** GIVEN DATA follows **

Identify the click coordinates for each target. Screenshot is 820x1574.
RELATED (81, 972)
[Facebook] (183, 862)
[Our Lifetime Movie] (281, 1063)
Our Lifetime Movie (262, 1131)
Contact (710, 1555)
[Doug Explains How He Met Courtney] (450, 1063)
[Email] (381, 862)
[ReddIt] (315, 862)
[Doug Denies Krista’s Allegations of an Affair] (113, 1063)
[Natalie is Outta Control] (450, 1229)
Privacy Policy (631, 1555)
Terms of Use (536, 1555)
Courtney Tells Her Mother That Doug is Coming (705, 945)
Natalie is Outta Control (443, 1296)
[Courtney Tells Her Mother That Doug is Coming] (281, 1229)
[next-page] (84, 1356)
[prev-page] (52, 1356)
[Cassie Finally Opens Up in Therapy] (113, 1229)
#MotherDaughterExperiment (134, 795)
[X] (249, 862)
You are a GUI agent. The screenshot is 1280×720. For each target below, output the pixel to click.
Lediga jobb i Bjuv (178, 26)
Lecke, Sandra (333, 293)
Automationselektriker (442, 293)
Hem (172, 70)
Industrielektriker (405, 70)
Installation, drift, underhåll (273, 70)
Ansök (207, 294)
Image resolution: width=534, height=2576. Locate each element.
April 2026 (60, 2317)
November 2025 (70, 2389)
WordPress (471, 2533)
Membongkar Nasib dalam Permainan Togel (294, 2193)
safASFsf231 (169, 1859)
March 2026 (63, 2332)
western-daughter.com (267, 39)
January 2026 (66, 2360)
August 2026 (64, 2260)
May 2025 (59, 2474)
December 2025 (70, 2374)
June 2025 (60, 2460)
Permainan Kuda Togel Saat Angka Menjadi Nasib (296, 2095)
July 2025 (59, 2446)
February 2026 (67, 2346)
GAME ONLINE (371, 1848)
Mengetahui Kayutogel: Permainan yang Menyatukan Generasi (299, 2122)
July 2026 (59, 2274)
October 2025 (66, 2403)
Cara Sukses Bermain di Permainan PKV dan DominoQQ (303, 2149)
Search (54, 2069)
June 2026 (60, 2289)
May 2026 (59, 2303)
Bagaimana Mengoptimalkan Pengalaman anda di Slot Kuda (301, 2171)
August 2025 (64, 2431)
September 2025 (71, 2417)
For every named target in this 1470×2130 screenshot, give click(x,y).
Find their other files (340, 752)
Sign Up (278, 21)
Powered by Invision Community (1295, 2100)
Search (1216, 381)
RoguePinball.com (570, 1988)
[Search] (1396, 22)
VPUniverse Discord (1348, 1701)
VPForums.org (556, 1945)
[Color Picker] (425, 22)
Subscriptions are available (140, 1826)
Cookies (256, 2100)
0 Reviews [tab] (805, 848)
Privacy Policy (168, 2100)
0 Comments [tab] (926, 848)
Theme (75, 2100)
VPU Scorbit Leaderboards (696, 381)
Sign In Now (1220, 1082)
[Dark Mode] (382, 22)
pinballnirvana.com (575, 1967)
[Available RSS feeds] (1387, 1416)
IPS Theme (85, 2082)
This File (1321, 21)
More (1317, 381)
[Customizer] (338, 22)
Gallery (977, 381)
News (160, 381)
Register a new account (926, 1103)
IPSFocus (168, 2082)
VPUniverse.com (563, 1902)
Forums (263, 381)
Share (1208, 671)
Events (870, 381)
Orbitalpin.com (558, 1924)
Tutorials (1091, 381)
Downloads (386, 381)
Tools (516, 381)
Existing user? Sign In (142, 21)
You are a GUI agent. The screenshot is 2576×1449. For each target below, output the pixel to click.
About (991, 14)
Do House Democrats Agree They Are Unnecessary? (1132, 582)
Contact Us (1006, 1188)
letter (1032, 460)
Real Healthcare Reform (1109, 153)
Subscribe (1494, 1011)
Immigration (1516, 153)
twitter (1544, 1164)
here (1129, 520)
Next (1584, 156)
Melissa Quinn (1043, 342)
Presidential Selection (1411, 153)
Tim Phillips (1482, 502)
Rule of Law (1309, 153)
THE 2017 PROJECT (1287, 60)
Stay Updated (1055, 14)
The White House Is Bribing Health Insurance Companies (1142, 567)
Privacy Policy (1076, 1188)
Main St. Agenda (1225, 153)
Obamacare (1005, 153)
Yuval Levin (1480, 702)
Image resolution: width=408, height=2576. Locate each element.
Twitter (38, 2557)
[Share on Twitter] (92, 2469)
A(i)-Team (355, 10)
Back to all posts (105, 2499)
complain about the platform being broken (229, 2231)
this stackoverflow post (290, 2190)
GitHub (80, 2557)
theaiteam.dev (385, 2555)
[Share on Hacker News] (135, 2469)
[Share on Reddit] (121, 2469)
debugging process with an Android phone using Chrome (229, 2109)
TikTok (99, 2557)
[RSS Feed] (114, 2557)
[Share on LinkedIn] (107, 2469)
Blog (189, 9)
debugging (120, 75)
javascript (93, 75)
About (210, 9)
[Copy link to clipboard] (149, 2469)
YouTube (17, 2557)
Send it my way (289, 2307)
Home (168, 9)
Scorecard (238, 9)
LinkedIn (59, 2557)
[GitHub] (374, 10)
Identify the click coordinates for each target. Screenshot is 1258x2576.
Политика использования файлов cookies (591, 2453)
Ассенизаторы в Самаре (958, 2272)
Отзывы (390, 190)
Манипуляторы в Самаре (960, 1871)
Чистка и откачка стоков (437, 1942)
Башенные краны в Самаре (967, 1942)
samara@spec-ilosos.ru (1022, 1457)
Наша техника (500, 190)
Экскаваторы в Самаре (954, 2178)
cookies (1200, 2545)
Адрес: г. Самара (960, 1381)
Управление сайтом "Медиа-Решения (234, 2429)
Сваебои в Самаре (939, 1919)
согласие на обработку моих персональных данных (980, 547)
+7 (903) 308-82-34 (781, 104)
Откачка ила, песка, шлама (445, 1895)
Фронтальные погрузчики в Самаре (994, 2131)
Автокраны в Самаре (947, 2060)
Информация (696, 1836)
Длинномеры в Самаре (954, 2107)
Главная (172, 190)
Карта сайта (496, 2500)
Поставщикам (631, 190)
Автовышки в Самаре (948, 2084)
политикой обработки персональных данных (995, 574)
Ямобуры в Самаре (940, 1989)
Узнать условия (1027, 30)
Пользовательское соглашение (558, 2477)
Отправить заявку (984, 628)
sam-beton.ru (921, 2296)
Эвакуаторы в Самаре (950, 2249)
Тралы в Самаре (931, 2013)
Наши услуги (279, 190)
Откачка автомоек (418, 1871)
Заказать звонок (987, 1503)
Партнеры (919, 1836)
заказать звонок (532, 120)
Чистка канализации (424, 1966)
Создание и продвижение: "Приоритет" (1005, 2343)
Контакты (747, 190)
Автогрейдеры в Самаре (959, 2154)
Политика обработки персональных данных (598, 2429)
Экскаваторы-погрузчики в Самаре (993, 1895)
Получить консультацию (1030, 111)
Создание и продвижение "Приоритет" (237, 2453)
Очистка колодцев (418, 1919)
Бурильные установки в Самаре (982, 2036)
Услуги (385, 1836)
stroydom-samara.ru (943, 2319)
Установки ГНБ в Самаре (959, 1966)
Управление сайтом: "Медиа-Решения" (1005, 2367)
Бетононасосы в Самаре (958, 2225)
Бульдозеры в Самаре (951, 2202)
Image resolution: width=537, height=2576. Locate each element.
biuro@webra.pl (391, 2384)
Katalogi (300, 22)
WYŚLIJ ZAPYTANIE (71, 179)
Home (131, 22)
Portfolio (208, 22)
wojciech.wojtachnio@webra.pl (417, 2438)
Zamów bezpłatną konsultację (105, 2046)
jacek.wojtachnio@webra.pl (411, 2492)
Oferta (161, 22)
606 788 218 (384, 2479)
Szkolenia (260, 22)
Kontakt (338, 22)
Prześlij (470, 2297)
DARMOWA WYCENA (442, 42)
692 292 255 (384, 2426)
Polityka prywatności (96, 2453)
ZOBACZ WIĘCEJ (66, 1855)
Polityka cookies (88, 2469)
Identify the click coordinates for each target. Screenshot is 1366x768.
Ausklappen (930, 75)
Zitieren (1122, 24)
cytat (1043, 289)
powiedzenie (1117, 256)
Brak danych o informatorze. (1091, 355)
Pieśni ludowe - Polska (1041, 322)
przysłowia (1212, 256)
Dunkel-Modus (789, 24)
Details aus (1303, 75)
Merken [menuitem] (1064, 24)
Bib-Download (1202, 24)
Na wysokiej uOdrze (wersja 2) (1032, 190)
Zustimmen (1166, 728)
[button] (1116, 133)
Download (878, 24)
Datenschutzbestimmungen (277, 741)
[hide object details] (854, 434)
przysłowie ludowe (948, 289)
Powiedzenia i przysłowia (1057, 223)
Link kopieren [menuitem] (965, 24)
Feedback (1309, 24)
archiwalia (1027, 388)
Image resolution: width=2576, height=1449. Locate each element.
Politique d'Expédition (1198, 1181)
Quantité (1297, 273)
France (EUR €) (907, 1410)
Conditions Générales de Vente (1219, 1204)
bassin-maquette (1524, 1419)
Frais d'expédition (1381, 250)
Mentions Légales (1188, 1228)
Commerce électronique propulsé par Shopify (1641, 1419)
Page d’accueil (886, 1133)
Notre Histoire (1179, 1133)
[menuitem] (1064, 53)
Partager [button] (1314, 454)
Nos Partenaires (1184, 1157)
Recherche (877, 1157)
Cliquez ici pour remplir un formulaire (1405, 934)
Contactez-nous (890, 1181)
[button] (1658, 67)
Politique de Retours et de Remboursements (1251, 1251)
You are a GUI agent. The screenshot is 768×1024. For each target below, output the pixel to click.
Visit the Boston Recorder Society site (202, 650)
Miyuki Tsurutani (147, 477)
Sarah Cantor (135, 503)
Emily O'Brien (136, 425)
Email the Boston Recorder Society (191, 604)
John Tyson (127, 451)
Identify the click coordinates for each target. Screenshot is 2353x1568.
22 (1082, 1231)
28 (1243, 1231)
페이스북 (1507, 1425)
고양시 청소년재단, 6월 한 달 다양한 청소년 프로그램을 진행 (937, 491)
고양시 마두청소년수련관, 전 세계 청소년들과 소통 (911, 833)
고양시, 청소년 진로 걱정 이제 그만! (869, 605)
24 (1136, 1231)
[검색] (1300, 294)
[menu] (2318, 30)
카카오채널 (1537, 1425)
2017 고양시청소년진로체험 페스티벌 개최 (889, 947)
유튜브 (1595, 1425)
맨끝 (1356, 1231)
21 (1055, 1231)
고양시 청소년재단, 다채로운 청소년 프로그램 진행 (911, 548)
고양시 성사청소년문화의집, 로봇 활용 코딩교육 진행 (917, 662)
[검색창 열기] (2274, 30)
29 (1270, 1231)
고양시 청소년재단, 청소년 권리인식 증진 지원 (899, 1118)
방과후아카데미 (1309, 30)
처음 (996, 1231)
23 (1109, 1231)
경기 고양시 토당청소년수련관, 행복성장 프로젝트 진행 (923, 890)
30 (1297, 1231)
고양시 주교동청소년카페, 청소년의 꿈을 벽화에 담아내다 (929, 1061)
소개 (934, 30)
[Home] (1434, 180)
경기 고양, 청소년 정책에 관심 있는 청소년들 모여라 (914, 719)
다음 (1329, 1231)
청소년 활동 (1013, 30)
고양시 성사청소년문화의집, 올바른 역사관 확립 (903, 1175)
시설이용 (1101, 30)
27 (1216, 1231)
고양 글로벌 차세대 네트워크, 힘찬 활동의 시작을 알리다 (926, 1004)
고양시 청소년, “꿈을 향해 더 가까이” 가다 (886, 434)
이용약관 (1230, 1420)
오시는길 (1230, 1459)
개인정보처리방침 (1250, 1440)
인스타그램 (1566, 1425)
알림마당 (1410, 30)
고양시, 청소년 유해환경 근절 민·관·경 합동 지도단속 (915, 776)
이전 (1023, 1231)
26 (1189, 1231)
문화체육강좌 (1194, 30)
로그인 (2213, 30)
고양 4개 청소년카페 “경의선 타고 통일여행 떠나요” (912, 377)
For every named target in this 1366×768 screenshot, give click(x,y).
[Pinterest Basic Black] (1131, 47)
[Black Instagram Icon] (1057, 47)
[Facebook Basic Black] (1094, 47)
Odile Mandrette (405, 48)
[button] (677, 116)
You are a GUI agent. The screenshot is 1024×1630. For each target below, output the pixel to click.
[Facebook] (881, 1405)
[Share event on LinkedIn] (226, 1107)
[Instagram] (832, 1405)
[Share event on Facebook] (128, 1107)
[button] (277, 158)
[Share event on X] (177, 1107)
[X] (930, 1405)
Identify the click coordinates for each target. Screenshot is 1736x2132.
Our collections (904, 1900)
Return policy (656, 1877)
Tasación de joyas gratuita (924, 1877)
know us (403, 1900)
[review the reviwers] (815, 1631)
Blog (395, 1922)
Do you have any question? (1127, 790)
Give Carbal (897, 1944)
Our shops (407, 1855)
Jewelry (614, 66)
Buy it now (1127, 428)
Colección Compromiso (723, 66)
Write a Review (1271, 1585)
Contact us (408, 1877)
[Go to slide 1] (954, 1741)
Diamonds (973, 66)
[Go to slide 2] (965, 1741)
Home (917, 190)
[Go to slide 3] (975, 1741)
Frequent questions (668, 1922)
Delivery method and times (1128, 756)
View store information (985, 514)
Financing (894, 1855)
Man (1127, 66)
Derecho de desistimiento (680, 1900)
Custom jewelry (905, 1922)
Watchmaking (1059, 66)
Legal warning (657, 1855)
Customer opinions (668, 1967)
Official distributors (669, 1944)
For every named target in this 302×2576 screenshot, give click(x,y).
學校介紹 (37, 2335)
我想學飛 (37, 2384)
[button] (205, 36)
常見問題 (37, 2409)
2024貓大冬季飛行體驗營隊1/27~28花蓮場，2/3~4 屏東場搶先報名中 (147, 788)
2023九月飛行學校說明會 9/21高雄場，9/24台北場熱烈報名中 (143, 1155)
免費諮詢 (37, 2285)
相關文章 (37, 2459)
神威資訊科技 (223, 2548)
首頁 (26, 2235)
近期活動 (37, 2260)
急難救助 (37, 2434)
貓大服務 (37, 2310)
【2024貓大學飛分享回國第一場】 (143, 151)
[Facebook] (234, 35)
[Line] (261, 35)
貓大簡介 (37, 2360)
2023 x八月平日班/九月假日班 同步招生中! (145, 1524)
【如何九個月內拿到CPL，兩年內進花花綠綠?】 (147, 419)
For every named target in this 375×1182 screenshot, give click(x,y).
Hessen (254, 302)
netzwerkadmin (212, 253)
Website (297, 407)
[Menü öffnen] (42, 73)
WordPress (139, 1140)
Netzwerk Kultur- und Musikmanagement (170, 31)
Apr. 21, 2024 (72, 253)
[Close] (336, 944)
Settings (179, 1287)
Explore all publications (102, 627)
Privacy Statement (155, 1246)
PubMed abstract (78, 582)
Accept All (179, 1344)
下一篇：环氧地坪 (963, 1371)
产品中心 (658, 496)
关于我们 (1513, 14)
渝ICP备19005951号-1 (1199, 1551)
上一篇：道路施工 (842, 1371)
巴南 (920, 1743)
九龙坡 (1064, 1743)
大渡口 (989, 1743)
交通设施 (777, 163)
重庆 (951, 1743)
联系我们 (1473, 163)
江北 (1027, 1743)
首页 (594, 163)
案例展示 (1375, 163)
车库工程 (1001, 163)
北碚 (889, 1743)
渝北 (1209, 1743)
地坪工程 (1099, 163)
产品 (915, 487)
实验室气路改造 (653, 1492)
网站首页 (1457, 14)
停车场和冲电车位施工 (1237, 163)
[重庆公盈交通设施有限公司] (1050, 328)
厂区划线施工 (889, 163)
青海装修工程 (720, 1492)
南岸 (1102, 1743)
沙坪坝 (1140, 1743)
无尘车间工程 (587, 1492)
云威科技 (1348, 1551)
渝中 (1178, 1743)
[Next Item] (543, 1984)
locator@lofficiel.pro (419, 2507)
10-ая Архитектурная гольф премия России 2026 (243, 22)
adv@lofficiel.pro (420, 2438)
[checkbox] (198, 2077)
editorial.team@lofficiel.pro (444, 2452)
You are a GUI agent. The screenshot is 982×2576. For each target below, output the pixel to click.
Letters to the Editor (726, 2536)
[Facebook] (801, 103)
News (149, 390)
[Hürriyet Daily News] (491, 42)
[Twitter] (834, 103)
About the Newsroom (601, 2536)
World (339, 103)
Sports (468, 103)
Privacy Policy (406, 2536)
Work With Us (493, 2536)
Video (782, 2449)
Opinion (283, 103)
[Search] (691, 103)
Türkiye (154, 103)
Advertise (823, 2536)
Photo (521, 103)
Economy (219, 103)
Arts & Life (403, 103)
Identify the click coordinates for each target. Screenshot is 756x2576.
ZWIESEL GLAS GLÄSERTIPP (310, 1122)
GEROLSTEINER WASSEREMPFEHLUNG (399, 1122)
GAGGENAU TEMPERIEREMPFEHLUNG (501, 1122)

** End of GIVEN DATA **

-- ASSIGNMENT --
Look above for the line containing "ZOBACZ WIĘCEJ (66, 1855)". Output from there through the line containing "Link kopieren [menuitem] (965, 24)", exactly and inclusively.

-- SOLUTION FOR THIS PROBLEM --
ZOBACZ WIĘCEJ (66, 1855)
Polityka cookies (88, 2469)
Identify the click coordinates for each target. Screenshot is 1366x768.
Ausklappen (930, 75)
Zitieren (1122, 24)
cytat (1043, 289)
powiedzenie (1117, 256)
Brak danych o informatorze. (1091, 355)
Pieśni ludowe - Polska (1041, 322)
przysłowia (1212, 256)
Dunkel-Modus (789, 24)
Details aus (1303, 75)
Merken [menuitem] (1064, 24)
Bib-Download (1202, 24)
Na wysokiej uOdrze (wersja 2) (1032, 190)
Zustimmen (1166, 728)
[button] (1116, 133)
Download (878, 24)
Datenschutzbestimmungen (277, 741)
[hide object details] (854, 434)
przysłowie ludowe (948, 289)
Powiedzenia i przysłowia (1057, 223)
Link kopieren [menuitem] (965, 24)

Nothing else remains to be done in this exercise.